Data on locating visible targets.

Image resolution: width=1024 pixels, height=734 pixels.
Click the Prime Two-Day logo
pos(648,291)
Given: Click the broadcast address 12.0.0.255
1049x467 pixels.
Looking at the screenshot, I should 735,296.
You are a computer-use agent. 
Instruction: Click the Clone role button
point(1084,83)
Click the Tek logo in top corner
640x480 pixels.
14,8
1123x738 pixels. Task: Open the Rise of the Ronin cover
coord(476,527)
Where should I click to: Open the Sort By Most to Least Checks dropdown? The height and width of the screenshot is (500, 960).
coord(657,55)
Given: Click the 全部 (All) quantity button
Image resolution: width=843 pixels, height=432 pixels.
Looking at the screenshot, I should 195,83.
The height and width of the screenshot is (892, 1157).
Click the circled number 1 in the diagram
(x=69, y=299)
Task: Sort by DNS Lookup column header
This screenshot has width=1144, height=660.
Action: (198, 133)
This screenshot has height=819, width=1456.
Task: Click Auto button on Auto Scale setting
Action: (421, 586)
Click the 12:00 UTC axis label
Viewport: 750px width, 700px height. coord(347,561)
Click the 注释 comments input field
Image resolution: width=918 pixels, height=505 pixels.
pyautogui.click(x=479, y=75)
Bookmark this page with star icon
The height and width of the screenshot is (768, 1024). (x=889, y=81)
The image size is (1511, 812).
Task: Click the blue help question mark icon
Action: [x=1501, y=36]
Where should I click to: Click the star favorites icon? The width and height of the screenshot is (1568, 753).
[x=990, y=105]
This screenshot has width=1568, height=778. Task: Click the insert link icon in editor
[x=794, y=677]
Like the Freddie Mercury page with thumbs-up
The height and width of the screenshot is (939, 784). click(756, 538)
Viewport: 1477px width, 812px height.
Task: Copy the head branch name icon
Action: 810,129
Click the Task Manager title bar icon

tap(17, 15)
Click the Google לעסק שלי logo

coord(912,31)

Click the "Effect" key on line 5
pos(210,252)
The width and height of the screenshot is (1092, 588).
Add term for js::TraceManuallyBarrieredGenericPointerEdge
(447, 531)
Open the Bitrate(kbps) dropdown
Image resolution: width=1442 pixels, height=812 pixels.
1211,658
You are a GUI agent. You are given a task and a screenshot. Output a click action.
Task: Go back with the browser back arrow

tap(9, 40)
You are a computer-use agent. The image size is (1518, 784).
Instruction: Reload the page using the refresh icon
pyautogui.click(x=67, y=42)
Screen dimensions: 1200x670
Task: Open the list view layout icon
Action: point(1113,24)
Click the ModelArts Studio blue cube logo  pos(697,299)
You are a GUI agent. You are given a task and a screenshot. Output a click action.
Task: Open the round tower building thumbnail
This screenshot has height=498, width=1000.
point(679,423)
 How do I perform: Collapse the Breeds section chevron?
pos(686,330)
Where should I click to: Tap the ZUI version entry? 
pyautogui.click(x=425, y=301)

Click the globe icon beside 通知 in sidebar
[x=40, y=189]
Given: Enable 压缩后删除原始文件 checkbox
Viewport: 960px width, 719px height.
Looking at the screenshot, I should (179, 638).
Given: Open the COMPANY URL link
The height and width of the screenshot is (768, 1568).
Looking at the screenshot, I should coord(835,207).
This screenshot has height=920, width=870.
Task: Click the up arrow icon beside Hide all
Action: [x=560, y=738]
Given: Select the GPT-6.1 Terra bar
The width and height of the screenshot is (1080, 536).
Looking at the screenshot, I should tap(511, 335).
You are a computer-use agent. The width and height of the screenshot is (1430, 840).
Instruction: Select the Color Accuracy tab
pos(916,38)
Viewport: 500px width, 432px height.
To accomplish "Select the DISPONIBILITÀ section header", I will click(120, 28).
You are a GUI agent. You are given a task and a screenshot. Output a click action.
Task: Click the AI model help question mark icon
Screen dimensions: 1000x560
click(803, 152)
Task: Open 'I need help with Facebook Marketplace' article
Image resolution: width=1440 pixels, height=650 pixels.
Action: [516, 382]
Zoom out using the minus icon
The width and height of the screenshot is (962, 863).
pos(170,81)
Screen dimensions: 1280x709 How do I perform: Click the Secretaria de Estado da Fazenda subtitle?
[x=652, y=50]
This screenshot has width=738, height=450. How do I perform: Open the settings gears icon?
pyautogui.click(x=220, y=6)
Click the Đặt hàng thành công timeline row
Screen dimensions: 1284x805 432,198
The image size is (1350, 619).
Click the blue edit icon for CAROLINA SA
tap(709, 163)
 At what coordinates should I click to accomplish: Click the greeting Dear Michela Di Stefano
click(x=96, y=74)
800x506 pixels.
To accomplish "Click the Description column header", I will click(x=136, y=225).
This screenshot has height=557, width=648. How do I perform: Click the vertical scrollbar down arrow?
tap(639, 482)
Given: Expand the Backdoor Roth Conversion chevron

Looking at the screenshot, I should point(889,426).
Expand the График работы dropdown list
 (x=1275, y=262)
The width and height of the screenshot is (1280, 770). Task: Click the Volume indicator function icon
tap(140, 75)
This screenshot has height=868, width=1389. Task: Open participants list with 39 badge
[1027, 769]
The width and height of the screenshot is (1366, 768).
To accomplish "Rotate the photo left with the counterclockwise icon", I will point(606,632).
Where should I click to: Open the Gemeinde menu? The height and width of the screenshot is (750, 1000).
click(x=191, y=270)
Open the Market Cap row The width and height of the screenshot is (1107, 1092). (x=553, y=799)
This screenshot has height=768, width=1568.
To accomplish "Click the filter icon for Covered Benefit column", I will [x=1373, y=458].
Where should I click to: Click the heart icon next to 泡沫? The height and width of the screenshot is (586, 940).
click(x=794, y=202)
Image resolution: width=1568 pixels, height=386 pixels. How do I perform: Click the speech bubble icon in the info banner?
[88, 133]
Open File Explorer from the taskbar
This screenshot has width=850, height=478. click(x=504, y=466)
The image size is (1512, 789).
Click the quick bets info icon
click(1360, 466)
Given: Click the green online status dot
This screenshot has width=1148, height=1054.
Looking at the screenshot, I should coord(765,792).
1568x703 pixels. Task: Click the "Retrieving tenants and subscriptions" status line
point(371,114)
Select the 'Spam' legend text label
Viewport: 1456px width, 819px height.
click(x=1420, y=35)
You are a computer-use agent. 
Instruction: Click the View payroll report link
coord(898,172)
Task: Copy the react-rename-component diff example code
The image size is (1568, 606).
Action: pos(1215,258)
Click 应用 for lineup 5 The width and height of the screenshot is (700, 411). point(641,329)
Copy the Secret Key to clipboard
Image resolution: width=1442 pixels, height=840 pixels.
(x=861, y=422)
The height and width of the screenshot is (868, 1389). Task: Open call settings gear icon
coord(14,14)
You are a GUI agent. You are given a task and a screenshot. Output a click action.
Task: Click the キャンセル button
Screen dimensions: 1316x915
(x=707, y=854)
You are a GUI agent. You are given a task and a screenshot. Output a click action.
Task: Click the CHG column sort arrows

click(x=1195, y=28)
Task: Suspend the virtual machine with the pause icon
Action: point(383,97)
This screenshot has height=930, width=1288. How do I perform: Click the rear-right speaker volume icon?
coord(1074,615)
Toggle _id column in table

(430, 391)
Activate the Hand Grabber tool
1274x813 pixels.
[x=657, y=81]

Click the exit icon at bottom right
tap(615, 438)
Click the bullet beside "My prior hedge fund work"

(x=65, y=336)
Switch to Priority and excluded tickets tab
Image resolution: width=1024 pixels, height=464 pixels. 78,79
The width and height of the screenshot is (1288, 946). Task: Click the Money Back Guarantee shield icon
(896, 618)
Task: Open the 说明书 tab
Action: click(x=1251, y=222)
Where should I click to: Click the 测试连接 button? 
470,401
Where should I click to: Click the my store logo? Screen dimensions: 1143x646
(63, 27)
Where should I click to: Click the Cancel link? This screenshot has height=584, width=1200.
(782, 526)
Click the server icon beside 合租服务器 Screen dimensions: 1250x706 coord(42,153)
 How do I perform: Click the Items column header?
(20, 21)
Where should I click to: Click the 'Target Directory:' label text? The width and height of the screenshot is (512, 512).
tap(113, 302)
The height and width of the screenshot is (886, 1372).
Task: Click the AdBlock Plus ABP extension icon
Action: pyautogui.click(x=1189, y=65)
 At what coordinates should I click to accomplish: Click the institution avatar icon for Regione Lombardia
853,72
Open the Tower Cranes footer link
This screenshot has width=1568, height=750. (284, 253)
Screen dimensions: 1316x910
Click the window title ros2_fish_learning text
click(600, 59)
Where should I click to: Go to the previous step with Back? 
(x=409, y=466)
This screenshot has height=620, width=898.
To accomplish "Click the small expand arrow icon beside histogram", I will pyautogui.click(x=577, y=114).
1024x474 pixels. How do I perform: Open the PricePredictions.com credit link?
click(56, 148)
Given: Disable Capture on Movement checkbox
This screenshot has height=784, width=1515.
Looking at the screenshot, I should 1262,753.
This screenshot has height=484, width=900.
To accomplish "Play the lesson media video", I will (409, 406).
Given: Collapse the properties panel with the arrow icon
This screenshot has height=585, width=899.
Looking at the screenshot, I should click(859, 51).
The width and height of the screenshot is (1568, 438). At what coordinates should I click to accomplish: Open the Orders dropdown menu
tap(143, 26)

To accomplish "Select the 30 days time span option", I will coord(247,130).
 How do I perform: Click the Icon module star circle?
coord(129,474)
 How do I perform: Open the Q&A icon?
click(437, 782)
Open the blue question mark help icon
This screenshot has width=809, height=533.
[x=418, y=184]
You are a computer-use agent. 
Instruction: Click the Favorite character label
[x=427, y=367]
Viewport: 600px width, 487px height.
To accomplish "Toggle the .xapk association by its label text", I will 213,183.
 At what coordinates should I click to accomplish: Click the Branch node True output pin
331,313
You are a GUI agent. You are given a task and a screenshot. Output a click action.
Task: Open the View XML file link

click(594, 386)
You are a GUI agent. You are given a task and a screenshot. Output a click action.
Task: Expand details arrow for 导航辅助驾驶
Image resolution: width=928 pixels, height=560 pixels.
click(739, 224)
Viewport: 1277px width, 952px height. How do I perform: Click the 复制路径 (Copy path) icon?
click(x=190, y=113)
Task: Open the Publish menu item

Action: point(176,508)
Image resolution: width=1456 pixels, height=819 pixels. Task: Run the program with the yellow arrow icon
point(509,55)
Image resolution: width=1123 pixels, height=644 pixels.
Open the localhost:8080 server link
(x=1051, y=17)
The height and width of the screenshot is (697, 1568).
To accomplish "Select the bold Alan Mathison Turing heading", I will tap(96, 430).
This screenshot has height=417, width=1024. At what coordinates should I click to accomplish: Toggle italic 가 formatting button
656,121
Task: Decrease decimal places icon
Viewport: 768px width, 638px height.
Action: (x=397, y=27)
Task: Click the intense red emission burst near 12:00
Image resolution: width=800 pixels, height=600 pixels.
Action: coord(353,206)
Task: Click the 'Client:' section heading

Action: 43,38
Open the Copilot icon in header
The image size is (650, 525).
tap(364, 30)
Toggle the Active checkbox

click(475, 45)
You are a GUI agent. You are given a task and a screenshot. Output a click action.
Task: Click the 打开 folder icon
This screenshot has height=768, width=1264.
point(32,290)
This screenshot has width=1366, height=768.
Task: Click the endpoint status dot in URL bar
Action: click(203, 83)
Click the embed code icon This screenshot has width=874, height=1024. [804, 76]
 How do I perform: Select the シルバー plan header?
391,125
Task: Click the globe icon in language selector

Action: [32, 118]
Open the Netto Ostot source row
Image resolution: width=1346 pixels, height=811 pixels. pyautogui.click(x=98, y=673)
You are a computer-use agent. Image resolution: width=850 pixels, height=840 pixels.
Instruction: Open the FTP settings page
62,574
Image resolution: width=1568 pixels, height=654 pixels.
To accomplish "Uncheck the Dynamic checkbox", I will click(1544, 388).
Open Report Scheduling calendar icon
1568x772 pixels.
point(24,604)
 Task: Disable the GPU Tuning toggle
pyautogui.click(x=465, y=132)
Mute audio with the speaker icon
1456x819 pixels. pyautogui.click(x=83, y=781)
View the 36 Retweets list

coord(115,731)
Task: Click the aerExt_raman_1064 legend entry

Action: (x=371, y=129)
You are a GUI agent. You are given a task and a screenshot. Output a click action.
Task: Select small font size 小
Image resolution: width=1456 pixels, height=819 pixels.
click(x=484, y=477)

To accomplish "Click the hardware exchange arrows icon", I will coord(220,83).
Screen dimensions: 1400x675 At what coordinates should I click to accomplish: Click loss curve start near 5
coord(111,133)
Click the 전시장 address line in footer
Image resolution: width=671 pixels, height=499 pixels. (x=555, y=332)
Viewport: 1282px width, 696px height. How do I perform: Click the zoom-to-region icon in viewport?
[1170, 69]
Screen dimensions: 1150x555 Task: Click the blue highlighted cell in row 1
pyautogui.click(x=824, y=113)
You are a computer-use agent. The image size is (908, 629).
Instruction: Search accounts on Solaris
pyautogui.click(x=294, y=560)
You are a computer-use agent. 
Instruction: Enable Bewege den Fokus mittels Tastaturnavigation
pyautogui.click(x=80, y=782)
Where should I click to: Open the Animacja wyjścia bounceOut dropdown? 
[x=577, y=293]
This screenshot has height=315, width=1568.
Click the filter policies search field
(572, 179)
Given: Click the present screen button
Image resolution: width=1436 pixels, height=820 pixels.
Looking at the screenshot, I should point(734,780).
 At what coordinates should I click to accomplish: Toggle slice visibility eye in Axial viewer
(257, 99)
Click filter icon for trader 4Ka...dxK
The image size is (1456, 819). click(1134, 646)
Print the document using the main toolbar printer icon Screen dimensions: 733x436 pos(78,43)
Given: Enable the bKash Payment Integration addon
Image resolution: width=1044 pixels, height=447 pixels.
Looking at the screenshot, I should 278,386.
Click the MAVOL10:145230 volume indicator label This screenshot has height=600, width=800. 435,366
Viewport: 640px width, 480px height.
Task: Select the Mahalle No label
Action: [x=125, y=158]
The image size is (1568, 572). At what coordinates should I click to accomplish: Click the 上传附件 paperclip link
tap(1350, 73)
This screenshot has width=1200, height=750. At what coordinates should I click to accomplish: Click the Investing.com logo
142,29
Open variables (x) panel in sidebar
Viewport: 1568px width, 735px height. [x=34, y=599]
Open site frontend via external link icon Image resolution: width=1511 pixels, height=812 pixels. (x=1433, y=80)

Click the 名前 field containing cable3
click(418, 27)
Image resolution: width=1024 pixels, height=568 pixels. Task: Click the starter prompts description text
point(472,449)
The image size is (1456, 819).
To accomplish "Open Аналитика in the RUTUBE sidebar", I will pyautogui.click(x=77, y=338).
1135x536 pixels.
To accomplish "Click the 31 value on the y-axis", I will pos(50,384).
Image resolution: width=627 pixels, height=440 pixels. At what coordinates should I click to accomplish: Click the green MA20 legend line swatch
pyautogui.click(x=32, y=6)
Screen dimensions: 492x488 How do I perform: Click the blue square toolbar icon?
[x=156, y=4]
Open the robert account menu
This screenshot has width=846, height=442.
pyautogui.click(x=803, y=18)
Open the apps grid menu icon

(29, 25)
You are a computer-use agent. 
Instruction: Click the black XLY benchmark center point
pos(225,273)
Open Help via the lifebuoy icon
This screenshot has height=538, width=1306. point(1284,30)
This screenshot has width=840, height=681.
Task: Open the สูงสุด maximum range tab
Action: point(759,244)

Stated exercise. Rescale the entries between the lines holding "Viewport: 600px width, 487px height." and "click(594, 386)", inclusive, and write out all of those lines again, requests included. Multiply every coordinate in the answers by 2.5 and round each result to a whole number, with halves rounded up.

Worked answer.
Viewport: 600px width, 487px height.
To accomplish "Toggle the .xapk association by its label text", I will 533,458.
 At what coordinates should I click to accomplish: Click the Branch node True output pin
828,783
You are a GUI agent. You are given a task and a screenshot. Output a click action.
Task: Open the View XML file link

click(1485, 965)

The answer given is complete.